You just have to know, when you buy into HGVC, that the HHonors conversion is a minor benefit.  I agree with some (most) on this board that it is usually a poor value for your points.  Heck, in the case of the OP, it is an outrageously poor value.  Yet it can occasionally be advantageous.  You just have to pick your spots.

For example, I'm going to Edinburgh during the Edinburgh Festival.  Everything books up super early, and the hotels all jack up their rates.  Yet I got a room at the Caledonian, right across from the castle.  This room retails (during the Festival) for over $600/night.  I got it on a VIP award for 136000 points for 4 nights.  That's about $2500 in hotel value for the points value of a 2BR in gold season.  That was worth it.

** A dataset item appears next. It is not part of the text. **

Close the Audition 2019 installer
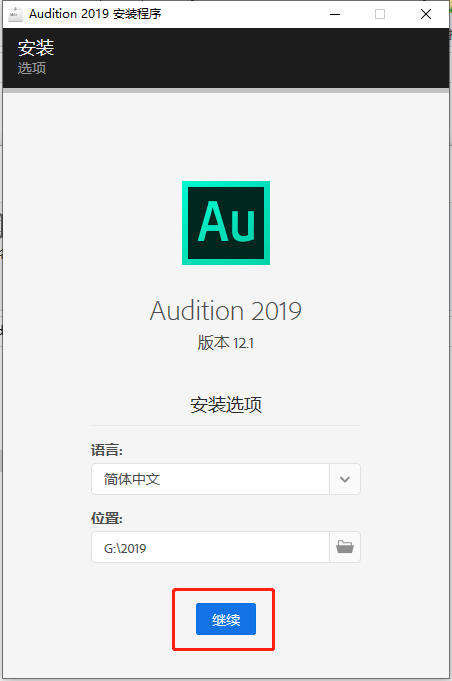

I keep about one year's worth of HGVC points converted into HHonors points, just for the occasions that I need a room that would otherwise be super expensive.  For example, when I reserved the above (late last year), I then converted some 2012 HGVC points to HHonors, so I would again have points for the next time this situation arises.  Of course I'm not going to use them for a Hampton Inn in Nebraska.  But for trips to Europe, NYC, etc, where rooms are expensive and I want to stay mid-city, they're there.  I think that, judiciously used, they're a small added benefit to my HGVC ownership.  YMMV.

-Bob


----------



## Remy (Apr 16, 2012)

If you game the HHonors system those points can have more value. For instance, use the AXON or VIP awards described here, saving tens of thousands of points for multi-night stays. Also, use them where the cash price is highest, making your redemption value higher at hotels that one might not normally consider due to price.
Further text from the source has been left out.